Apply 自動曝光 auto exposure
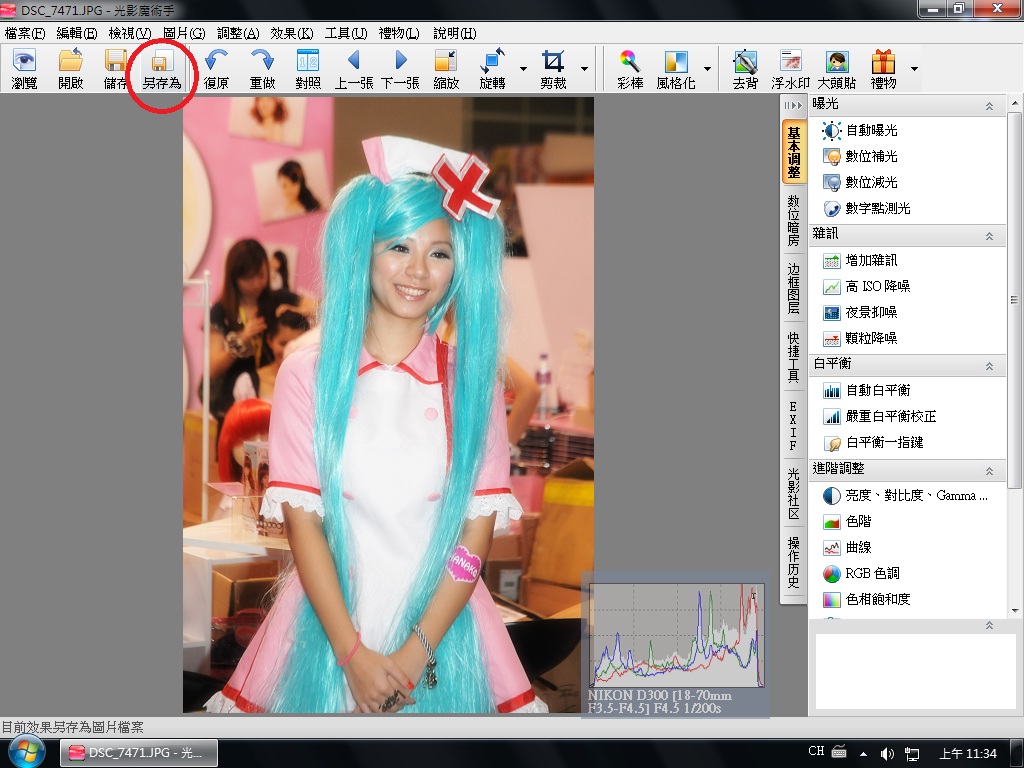Screen dimensions: 1024x768 [871, 131]
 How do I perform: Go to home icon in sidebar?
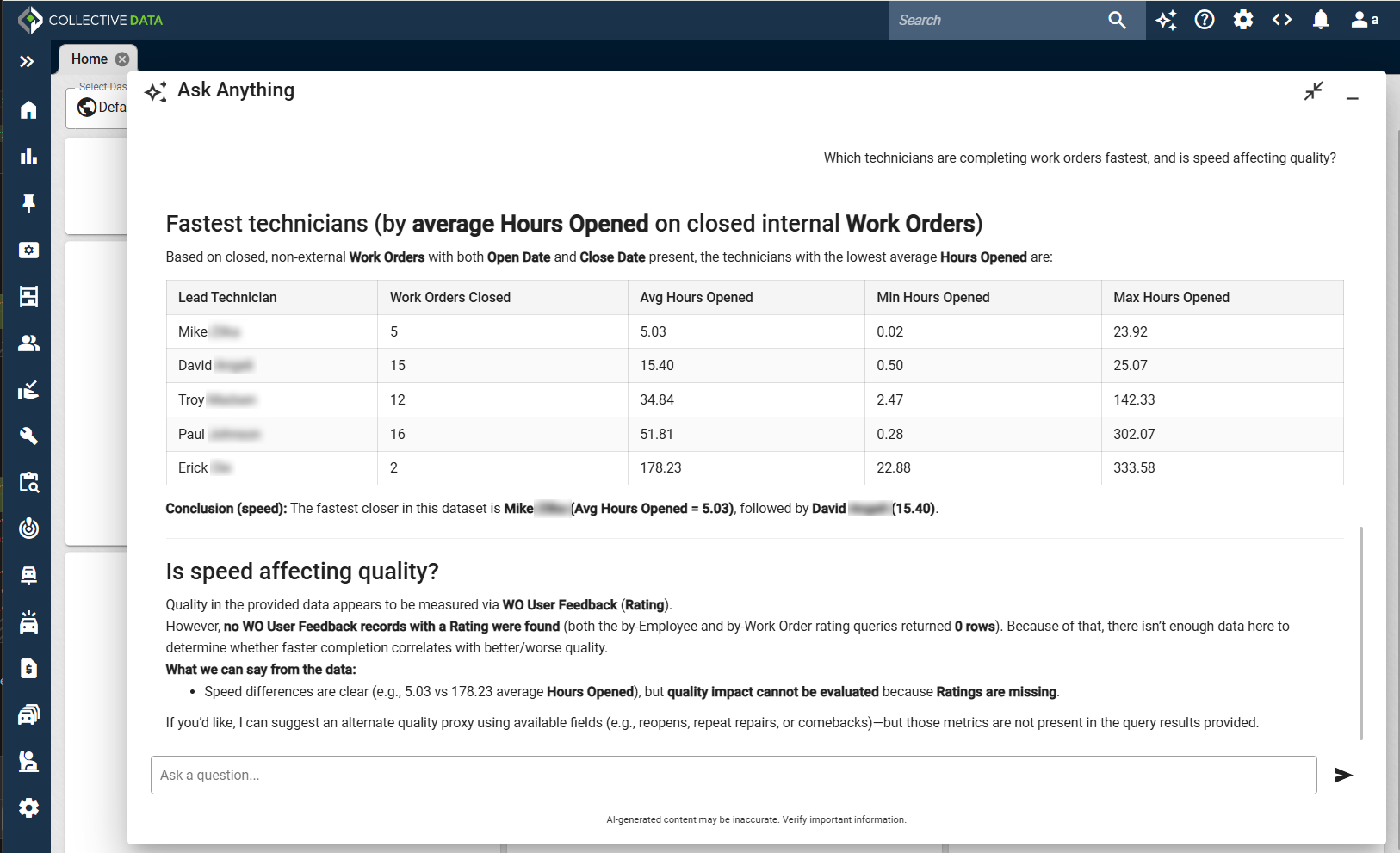point(28,109)
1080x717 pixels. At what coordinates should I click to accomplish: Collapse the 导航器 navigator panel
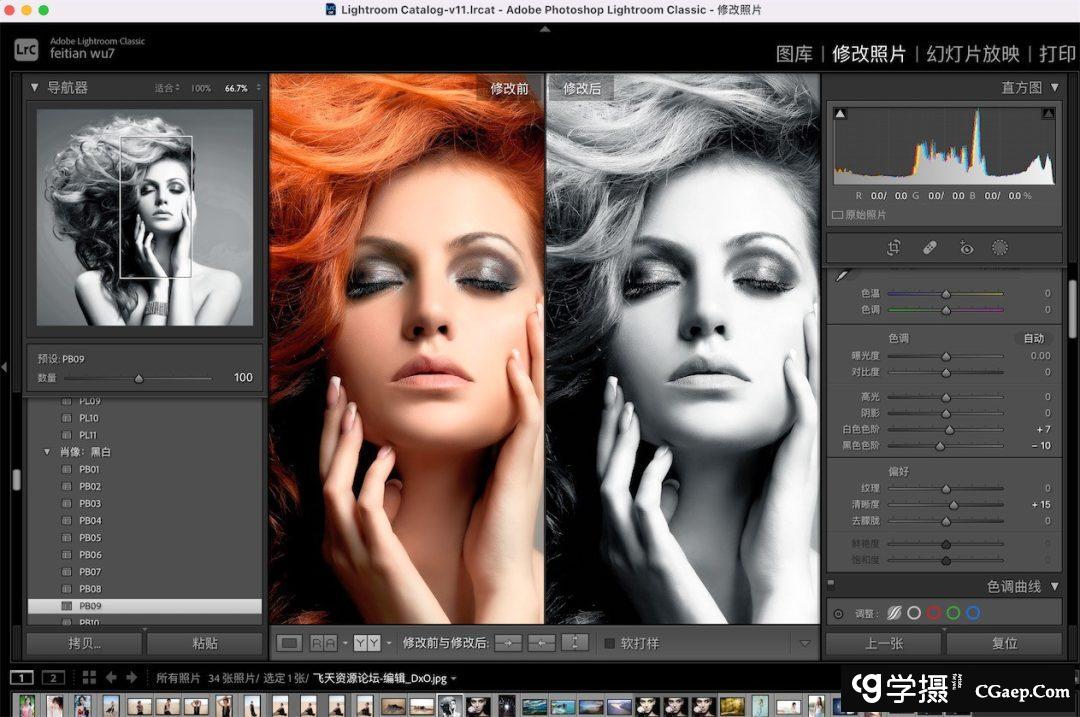(35, 88)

---------------

> [ASSIGNED TASK]: Your answer must be the lines from the one containing "1080x717 pixels. At" through the final line of the entries, duplicated exactly, with both ends kept and all pictures left out.

> [YOUR RESPONSE]:
1080x717 pixels. At what coordinates should I click to accomplish: Collapse the 导航器 navigator panel
(35, 88)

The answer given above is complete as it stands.